Jimmy Wales wrote:
I changed the bash prompt for root on zwinger to something distinctive. It's all very well to say "be careful", but unfortunately our simple mammalian brains aren't designed to detect when one familiar bit of english text is replaced by another. Colours, flashing lights, pretty pictures -- these work better. They allow faster recognition and require less concentration.
Of course I fully agree. No human can really be blamed for this sort of error, our simple mammalian brains are simply not suitable for this type of repetitive work. (Jeronim typed reboot about 100 times that day, on purpose, on other servers.)
The one thing that came to my mind is: why does anyone log into zwinger in the first place? Since it's this horribly frightening SPOF, ought we to not avoid even _looking_ at it funny?
--Jimbo
Am I correct in thinking that the problem seems to be centred on Zwinger's being a central NFS server for a number of crucial read-only configuration files used by a large number of servers, and apps behaving in a peculiar (and usually disastrous) way when NFS dies?
How about just keeping local copies on each server, running rsync, rather than NFS, on the master, and using rsync to keep all the local copies on te slaves in sync?
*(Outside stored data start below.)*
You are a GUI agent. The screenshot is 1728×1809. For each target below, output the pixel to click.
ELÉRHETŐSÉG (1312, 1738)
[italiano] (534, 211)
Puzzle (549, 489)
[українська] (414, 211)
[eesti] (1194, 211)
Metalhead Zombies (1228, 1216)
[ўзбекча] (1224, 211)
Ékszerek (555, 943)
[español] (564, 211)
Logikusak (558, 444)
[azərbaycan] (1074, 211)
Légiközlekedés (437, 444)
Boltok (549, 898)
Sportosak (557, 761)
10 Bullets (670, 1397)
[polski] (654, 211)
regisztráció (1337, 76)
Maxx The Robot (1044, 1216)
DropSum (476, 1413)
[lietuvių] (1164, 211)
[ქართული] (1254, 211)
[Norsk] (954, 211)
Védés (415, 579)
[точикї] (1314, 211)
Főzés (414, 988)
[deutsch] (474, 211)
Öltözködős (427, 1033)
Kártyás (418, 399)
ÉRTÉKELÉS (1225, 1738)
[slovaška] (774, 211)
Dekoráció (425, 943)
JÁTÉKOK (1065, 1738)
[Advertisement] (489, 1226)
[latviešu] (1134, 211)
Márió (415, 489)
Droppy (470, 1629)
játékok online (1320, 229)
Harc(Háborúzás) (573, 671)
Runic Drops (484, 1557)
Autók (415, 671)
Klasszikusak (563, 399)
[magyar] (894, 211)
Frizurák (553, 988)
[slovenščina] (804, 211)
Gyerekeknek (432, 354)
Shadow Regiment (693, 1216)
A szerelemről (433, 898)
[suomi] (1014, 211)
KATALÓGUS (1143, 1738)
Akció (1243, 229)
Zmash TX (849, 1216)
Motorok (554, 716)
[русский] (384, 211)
The files can even be kept "in the same place" as currently, using symbolic links. If the master falls over, all of its clients continue to work, and they will continue updating when the master is either brought back up, or replaced. A CNAME would probably be a good way of designating the master.
No new technology needed, which is rather better than my original idea of implementing reliable NFS failover at the client, which I won't go into further, other that to say that it seemed a good idea until I considered (a) the wrongness of re-inventing the wheel in a very complex way, and (b) the fact that the best way to keep the multiple redundant NFS servers in sync would be rsync...
-- Neil